For remote, we could do something along those lines (we cannot directly
use "remote:" because this is only implemented for BFD access -- but
we could use the underlying remote_hostio_pread etc. routines).
However, this would mean that gdbarch code would have to know whether or
not it runs on a remote target, or on a Linux native target (we wouldn't
want to access /proc on some system where this isn't available or maybe
does something different). Also, it wouldn't work for core files.
That's why I'm suggesting separating *accessing* the data (into target
code via TARGET_OBJECT_PROC) from *parsing* the data (into gdbarch code).
[ I guess we could implement TARGET_OBJECT_PROC without a new packet type
but implementing TARGET_OBJECT_PROC xfer in remote.c via remote_hostio_pread.
This makes the assumption that the remote side always has a Linux-style /proc,
however. Not sure whether we should make that assumption ... ]

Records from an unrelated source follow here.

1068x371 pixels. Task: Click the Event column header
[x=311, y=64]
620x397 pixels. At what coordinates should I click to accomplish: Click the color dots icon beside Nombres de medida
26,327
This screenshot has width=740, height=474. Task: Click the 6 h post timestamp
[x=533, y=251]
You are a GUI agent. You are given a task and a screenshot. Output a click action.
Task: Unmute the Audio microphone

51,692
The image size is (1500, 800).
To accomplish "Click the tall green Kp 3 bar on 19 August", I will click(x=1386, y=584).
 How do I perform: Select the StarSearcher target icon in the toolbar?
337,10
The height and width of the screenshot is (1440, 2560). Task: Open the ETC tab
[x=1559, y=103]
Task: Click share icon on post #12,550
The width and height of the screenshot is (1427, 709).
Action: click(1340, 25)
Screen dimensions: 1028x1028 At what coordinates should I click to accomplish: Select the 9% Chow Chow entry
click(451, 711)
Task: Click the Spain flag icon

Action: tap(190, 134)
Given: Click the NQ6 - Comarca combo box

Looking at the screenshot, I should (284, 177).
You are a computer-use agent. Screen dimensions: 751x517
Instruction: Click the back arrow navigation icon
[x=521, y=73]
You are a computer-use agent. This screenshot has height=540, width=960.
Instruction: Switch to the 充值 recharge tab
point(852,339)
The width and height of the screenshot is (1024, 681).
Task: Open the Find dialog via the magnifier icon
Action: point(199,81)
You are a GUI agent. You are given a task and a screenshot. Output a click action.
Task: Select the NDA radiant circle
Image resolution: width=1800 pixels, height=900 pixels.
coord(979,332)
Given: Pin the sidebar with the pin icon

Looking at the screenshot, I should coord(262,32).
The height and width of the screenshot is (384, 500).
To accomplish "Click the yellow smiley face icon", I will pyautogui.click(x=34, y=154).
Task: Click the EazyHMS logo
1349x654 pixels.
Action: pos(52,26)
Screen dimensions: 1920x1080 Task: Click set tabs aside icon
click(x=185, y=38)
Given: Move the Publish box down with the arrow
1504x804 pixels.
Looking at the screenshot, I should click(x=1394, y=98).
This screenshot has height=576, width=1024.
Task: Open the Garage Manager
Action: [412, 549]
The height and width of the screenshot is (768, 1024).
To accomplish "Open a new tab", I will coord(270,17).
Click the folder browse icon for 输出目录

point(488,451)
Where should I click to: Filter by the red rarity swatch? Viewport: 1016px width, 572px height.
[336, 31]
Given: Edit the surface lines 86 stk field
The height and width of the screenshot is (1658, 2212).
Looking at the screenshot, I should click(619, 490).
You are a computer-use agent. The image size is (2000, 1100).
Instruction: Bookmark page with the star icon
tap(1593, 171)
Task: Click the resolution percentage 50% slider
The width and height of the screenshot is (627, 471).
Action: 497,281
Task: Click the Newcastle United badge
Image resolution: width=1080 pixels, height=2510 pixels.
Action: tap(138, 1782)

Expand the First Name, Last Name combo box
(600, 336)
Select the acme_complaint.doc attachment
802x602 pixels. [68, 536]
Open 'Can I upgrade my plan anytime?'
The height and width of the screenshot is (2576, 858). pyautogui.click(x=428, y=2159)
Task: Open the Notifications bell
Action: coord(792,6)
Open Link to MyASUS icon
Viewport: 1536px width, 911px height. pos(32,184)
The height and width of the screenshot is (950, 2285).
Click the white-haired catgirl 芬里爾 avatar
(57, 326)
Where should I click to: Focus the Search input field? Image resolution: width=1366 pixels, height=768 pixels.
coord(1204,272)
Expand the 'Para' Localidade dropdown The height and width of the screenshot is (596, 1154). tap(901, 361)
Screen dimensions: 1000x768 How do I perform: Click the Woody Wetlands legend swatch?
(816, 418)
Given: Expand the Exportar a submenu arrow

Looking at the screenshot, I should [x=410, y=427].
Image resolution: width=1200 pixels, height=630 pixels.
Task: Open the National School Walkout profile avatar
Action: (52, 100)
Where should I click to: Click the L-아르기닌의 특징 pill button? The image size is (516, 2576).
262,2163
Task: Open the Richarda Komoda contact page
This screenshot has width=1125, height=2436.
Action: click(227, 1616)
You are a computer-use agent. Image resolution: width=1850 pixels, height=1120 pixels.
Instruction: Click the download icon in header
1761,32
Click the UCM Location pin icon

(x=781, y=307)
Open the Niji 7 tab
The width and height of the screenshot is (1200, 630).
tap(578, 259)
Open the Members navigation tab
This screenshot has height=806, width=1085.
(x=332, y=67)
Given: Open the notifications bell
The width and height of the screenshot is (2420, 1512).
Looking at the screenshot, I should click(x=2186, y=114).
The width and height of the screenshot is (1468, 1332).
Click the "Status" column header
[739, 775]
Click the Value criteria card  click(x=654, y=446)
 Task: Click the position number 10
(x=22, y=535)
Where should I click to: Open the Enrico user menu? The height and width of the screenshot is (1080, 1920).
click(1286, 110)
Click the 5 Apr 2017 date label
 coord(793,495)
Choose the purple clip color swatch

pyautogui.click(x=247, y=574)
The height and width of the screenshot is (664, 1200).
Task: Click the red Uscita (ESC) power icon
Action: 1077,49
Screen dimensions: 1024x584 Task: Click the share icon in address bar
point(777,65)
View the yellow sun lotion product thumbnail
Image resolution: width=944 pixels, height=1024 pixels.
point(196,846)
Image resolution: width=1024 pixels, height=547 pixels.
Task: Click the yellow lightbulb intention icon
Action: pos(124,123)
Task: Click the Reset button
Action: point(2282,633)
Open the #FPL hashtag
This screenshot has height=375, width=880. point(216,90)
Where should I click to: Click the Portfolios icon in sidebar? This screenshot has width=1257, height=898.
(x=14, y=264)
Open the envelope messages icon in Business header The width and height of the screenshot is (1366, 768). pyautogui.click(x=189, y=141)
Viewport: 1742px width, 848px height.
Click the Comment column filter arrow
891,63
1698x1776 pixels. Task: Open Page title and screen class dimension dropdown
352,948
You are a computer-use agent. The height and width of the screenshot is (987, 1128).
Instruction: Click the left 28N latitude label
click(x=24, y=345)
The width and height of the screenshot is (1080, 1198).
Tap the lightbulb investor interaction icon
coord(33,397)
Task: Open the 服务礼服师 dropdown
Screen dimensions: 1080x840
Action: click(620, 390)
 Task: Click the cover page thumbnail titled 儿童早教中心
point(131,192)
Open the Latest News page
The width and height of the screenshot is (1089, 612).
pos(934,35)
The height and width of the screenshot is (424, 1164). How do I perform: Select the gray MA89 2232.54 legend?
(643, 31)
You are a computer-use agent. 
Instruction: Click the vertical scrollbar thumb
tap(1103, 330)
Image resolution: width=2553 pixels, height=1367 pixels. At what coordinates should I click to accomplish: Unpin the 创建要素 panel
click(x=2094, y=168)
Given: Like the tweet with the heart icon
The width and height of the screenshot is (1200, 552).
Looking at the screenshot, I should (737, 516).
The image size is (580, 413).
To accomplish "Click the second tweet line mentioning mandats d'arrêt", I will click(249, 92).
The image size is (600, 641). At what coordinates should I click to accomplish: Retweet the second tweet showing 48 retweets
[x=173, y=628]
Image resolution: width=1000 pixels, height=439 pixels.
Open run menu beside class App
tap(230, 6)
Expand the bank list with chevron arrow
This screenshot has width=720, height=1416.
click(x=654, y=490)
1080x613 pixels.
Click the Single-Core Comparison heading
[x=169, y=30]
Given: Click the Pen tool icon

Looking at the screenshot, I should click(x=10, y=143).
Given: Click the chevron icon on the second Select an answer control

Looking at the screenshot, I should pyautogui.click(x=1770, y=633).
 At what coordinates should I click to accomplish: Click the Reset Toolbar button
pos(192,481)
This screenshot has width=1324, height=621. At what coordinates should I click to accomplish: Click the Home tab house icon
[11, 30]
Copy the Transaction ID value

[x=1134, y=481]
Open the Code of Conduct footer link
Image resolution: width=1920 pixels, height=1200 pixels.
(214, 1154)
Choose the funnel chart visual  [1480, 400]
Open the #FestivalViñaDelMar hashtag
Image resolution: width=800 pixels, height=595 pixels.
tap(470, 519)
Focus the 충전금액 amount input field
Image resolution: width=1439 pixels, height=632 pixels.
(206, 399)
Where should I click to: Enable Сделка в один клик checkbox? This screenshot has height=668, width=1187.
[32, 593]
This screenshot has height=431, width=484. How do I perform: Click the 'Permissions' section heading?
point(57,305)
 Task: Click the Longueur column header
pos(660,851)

> > I wouldn't mind renaming the object to TARGET_OBJECT_LINUX_PROC to make
> > the intention about the objects contents clearer. (I thought that maybe
> > other procfs targets could also use TARGET_OBJECT_PROC, but since of
> > course the contents would be different, it might be better to use a
> > new object type if and when we ever do that ...)
> I think the name is fine. There's something bugging
> me that may affect the decision though. Up until very recently, the
> FOO in "info proc FOO" was more freeform than it is now:
> But IIUC, while the TARGET_OBJECT_PROC object still takes the
> FOO to return as annex, the set of possible FOOs (map, exec, etc.)
> will now be hardcoded, instead of leaving those to the
> backend/target as well.
My thoughts were for common code to provide a superset of the
set of subcommands supported by all potential gdbarch backends,
and then have the particular backend reject those it doesn't
I guess we could try to make the list of subcommands itself
dynamic and depend on the current gdbarch. That might require
some enhancements to the command handling infrastructure, though.